Records provided:

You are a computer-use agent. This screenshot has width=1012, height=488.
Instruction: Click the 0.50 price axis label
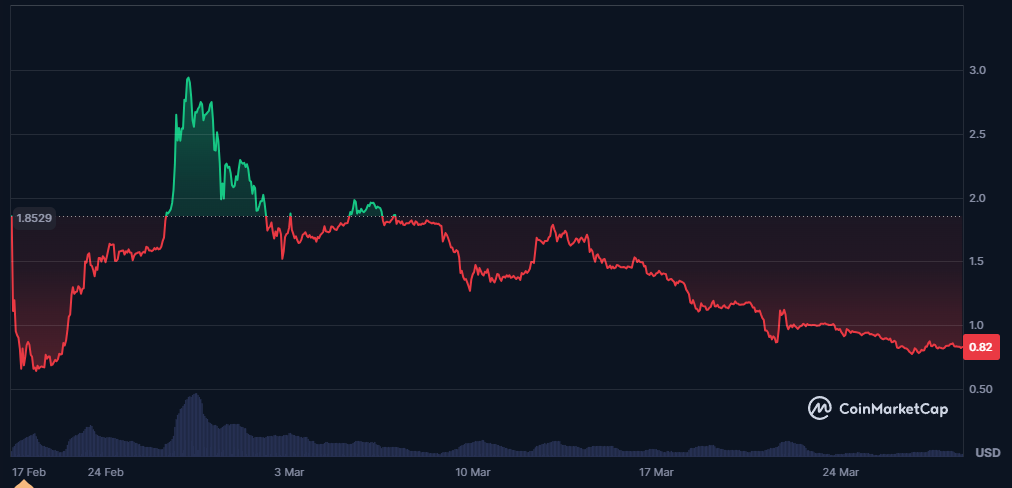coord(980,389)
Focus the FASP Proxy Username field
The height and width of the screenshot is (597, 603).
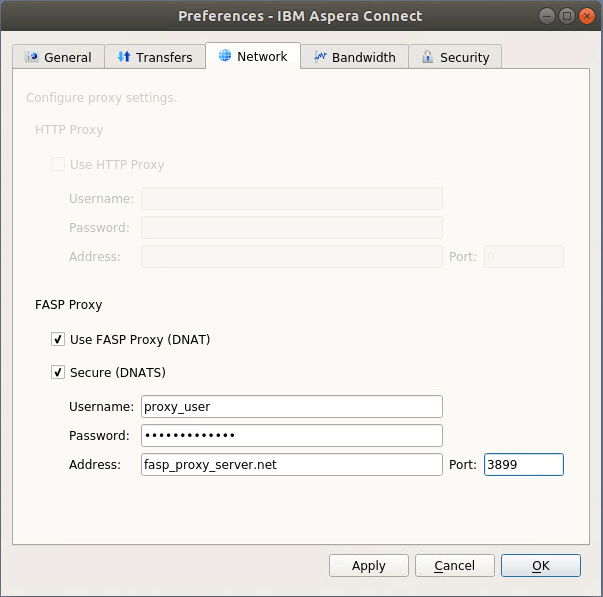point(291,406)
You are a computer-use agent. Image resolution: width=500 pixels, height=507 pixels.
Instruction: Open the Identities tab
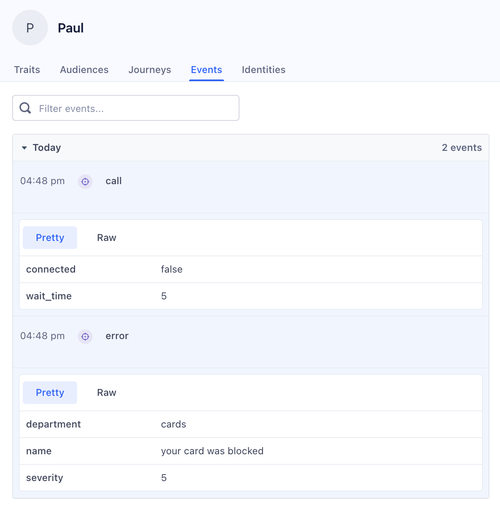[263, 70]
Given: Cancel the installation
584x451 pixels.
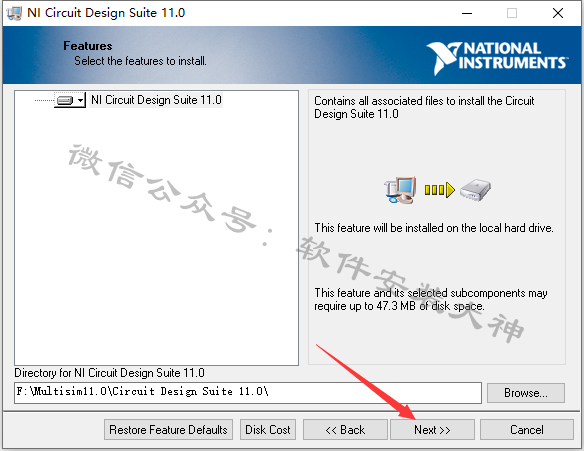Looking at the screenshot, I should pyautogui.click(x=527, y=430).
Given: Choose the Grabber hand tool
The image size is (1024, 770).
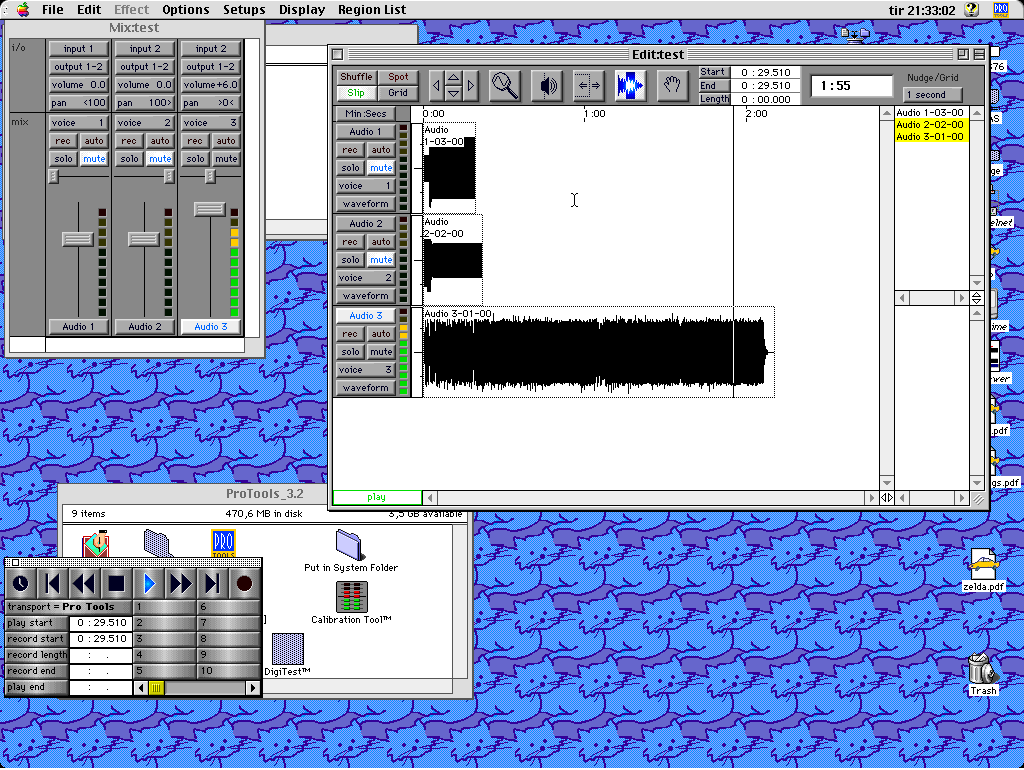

Required action:
Each line of the entries above that contains "Given" is to be copied.

Answer space:
Given: Cancel the installation
Given: Choose the Grabber hand tool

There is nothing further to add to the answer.